L’uccisione di George Floyd da parte di un agente di polizia a Minneapolis, negli Stati Uniti, ha fatto esplodere la condanna del razzismo nel paese americano. Il dibattito e le proteste sollevatisi negli Stati Uniti hanno toccato molti paesi nel resto del mondo, tra cui l’Italia, dove è stata presa di mira a Milano la statua di Montanelli, giudicato dagli autori del gesto un “razzista stupratore”.

Il “processo” mediatico postumo a Indro Montanelli non si focalizza solo sul suo concubinato con una dodicenne africana avvenuto ai tempi della guerra in Eritrea ma pone il dito anche contro il passato coloniale del nostro paese.

Un passato che però secondo Domenico Tallini, presidente del Consiglio regionale della Calabria ed esponente di Forza Italia, non va condannato. 

"Il fascismo non era razzista. È stato accusato in maniera volgare di essere andato in Africa e di aver civilizzato i Paesi africani… più o meno la teoria che vorrebbero tanti oggi invece di consentire questa immigrazione e utilizzare questa carne da macello che arriva dai paesi del Nord-Africa. Andare a dare loro una mano nei loro paesi: questo avveniva", ha detto Tallini. 

Secondo Tallini la spedizione in Africa ha avuto intenti ed esiti civilizzatori.

"Gli italiani andarono in Africa e portarono la civiltà in Africa", ha continuato infatti l’esponente di Forza Italia.

A conferma della sua visione positiva dell’avventura coloniale italiana, Tallini chiama in causa anche i colonizzati.

"L’ultimo Negus d’Abissinia, in Italia, salutava la gente con il saluto romano, ringraziando il popolo italiano per il mondo in cui si era posto nei confronti di quelle popolazioni".

Tallini all’epoca della sua elezione a Presidente della Regione Calabria era stato giudicato impresentabile dalla commissione parlamentare antimafia poiché rinviato a giudizio per corruzione. Il suo presidente, Nicola Morra, attraverso il suo profilo Facebook ha avuto parole di condanna contro l’esternazione di Tallini, di cui ha condiviso l'intervento accompagnandolo con un commento.

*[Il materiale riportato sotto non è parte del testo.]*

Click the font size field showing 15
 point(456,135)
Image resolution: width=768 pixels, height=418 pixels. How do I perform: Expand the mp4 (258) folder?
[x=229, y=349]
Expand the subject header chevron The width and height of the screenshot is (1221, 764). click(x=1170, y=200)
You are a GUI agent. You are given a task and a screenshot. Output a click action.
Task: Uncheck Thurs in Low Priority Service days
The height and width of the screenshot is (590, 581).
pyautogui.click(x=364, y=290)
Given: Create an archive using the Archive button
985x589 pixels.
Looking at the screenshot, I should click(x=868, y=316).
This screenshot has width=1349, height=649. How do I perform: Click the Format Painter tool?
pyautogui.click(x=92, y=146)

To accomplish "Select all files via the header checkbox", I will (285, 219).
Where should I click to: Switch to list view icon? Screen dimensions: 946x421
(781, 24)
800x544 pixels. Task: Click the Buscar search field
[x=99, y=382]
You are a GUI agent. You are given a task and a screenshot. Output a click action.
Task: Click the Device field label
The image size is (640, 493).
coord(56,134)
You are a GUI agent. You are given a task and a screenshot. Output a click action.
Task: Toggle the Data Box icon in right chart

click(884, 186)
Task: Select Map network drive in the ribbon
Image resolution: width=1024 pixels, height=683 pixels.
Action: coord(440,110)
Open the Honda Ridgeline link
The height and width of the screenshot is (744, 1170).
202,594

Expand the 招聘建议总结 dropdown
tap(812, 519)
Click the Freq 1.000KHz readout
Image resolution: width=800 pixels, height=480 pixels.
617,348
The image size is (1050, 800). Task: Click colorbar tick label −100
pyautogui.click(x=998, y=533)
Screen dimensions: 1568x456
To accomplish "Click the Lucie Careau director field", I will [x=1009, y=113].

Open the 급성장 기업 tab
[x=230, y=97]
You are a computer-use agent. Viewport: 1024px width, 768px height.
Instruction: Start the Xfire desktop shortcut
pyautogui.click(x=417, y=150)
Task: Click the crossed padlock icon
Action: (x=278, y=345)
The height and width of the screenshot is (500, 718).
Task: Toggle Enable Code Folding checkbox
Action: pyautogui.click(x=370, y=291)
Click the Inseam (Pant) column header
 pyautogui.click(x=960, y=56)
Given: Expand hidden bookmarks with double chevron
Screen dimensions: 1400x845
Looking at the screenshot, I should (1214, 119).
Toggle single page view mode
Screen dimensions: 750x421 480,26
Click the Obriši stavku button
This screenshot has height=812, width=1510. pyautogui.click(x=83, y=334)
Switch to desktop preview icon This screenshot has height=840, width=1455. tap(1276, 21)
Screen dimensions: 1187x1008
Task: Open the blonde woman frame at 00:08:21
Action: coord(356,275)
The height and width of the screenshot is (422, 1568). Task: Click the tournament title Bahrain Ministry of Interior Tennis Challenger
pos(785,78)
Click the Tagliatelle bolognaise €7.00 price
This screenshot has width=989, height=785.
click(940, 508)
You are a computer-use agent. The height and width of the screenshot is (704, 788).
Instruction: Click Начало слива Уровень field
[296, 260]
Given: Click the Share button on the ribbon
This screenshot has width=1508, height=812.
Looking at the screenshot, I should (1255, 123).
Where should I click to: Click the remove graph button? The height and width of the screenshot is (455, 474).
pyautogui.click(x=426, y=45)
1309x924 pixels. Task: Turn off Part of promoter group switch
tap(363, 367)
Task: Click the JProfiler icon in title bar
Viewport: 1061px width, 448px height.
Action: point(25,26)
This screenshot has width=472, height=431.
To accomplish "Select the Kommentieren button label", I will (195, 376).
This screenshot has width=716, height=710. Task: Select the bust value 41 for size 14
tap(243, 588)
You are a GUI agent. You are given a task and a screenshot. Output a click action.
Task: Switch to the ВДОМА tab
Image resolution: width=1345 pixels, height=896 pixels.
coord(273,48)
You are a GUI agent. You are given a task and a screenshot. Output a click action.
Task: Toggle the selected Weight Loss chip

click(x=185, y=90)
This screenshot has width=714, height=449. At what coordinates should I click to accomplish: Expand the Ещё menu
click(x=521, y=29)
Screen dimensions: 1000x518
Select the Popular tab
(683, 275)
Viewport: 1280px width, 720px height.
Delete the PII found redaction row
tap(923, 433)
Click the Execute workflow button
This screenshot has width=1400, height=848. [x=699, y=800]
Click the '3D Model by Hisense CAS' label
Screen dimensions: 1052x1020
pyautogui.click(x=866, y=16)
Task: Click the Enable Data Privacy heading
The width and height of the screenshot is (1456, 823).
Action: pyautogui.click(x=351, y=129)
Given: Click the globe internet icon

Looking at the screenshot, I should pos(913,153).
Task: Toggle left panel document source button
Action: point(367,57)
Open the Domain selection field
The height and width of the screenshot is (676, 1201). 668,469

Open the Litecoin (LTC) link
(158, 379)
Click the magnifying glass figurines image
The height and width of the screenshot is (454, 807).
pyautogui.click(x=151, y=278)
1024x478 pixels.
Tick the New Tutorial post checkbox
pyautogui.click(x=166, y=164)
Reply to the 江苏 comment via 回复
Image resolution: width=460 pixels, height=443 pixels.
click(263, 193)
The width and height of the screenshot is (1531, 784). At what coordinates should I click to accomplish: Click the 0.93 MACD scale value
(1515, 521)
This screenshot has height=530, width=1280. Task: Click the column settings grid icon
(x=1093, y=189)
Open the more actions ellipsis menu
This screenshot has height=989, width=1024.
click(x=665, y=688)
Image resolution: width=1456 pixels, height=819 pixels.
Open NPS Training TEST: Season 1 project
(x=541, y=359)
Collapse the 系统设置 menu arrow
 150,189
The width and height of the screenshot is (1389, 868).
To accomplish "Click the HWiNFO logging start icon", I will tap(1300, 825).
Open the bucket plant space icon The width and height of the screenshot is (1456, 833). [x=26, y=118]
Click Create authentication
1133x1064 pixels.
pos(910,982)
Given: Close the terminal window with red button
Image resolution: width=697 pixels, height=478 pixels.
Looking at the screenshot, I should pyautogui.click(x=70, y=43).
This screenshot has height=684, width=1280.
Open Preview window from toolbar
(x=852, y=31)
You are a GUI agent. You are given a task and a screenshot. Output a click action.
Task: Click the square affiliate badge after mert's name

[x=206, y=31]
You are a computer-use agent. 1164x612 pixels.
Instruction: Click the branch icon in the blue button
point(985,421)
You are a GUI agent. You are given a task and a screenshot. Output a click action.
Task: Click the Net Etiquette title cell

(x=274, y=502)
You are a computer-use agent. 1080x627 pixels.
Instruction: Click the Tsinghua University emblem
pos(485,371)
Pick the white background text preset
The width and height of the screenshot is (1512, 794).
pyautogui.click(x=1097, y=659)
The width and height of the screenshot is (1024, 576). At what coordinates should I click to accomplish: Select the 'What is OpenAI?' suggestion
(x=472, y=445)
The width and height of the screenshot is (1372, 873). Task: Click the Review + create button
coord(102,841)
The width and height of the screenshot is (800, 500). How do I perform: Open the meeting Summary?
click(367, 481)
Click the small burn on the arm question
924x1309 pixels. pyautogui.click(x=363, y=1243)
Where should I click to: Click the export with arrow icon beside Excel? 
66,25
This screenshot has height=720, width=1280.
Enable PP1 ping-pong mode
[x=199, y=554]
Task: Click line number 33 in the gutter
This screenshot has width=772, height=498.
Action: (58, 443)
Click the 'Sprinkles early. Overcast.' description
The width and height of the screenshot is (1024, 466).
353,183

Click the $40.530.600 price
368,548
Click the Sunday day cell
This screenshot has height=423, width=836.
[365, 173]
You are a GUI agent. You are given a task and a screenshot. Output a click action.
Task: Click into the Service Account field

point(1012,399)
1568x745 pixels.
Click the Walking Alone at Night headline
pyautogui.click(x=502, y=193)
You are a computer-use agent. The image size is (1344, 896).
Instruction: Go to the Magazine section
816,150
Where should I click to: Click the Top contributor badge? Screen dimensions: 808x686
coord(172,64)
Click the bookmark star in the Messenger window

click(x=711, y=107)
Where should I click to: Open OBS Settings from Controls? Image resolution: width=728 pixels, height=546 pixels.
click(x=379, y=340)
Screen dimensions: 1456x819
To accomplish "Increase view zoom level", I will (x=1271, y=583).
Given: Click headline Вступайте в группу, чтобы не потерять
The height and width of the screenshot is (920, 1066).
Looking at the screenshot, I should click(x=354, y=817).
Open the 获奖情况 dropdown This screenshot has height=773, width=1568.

Parole di condanna anche da parte di Sabatino Nicola Ventura, ex assessore comunale a Catanzaro, che così ha espresso la sua visione del problema. "Il fascismo è stato razzismo teorizzato, quale scelta fondamentale ideologica, politica e sociale del regime; purtroppo praticato con crudele cinismo", ha detto.

"Sarebbe bene che l’esternazione del Presidente del Consiglio Regionale non passasse in sordina; ma registro, se non mi sono distratto, un colpevole e grave silenzio sulla vicenda", così ha concluso Ventura, auspicando una ulteriore stigmatizzazione del discorso di Tallini.